Iran eases process for foster, adoptive parenting
TEHRAN — The State Welfare Organization of Iran has facilitated the process for prospective foster or adoptive families, an official with the organization announced.
The adoption and foster laws which dated back to some 44 years ago were revised and modified in 2013 and are going to be implemented in the near future, Habibollah Masoudi-Farid said, Fars news agency reported on Wednesday.
Within the new law kids could be adopted up to the age of 16 while the former law states that kids aged 12 or less could be adopted, Masoudi-Farid noted.
The old law differs from the newly adopted law in that only families with no child could adopt a kid previously but now families with one kid and single women are able to apply for adoption, he added.
The official went on to explain that “the law formerly authorized adoption only for orphans while the new law permit adoption for children with dysfunctional families as well in case the judge concludes that the new family is suitable for adoption.”

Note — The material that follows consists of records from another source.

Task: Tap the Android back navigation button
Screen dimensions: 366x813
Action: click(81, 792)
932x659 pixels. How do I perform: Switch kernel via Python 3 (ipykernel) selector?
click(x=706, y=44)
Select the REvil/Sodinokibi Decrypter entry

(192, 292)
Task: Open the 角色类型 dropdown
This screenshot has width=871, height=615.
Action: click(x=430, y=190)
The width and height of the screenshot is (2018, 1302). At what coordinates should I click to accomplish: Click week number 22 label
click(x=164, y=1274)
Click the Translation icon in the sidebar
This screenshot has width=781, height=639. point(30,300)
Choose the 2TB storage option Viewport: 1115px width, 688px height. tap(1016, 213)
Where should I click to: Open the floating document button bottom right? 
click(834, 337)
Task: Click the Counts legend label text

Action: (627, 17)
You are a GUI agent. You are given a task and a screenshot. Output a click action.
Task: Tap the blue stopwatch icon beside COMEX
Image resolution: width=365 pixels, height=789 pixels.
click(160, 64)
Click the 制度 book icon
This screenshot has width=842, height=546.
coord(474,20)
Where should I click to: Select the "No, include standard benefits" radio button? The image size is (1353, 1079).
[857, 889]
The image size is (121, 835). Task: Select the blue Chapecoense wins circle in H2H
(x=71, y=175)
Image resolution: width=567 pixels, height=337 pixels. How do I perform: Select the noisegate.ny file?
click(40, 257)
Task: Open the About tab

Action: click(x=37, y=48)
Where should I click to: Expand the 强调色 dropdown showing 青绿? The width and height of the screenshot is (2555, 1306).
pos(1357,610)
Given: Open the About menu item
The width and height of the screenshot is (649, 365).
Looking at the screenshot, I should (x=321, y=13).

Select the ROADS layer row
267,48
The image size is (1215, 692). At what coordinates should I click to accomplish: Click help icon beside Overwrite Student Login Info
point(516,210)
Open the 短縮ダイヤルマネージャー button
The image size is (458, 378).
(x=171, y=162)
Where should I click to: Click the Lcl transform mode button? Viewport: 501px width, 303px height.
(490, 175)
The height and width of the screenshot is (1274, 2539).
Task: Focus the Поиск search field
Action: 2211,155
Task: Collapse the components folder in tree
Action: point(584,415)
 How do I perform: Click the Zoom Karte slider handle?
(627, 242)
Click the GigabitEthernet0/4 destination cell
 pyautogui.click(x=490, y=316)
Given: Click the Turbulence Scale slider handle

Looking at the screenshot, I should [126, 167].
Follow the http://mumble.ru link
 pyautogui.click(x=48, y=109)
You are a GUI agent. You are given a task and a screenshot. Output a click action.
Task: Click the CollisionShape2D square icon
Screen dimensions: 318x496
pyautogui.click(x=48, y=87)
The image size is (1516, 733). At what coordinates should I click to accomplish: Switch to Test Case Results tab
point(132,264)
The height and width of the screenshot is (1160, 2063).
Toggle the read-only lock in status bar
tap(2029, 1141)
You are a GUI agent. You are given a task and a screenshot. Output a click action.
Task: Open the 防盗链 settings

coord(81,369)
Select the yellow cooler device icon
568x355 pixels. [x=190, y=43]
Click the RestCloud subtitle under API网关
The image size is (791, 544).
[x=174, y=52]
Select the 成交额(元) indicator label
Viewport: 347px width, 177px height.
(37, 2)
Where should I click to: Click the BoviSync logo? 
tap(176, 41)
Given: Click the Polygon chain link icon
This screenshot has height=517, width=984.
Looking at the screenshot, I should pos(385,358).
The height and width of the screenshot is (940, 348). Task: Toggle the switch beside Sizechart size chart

He further pointed that earlier the adoptive families were required to sign over one third of their property to their child to-be but some could not afford to do so and now the judge gets to decide how a family, depending on their financial status, should be treated.
Before the 1979 Islamic Revolution some 12,000 kids were being taken care of in the orphanages and other centers of the kind but now the number have diminished to 9,800 as the new laws have facilitated adoption and also allow foster care which was not practiced in Iran beforehand, he stated.
According to the law, Masoudi-Farid said, it takes two months for families who apply for adoption to get approved to adopt or foster.
It is interesting to know that a great deal of families ask for adopting a girl, he said.